Cities shouldn’t be restricted to one specific material. But cities should have the right to determine, for themselves, what material is right for them to replace their corroding iron pipe water systems.

The iron pipe industry now wants the USG to grant states federal infrastructure funds without any oversight. Today, nearly 70 percent of all U.S. municipalities practice closed bidding. Handing federal funds to states with no strings attached, without any obligation to consider all pipe material options available, assures these funds will be spent on iron pipe – at the expense of U.S. taxpayers. It would act as a federal earmark for iron pipe, with no accountability to ensure fed resources are used effectively for their designated purpose at the state level.  

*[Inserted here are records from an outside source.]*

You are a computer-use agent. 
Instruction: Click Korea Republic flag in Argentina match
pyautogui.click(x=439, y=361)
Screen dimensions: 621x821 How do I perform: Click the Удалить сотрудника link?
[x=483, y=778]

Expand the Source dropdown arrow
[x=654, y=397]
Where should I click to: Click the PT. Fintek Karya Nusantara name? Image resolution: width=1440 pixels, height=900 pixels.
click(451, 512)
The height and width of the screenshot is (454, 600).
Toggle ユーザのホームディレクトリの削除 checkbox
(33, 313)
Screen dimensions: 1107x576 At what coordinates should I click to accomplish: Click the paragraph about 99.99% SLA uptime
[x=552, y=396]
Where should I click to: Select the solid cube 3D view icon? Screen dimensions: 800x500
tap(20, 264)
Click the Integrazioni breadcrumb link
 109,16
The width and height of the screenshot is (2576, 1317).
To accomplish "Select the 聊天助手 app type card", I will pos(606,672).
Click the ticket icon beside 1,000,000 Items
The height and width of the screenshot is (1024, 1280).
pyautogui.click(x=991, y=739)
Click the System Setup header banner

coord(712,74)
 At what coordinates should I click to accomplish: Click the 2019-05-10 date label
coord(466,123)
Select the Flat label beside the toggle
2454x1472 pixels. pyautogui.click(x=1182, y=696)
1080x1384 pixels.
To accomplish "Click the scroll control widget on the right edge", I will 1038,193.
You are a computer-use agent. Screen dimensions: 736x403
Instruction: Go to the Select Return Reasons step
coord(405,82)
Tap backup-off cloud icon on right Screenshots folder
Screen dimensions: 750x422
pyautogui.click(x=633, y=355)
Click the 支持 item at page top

If federal funds are spent on state infrastructure improvement projects, federal taxpayers deserve to know how these funds are being used. Localities must have the final say in allocating federal resources.  At the same time, taxpayers deserve to know what they’re paying for and why, for example, the very same iron pipe costs 35% more in Raleigh than it does in Charlotte. No one is suggesting localities shouldn’t have the final say in allocating federal resources. But is it not fiscal malpractice if the federal government stood idly by and did nothing to make sure USG funds are being utilized responsibly, and in the most efficient manner possible, to ensure U.S. taxpayers receive the most bang for their buck?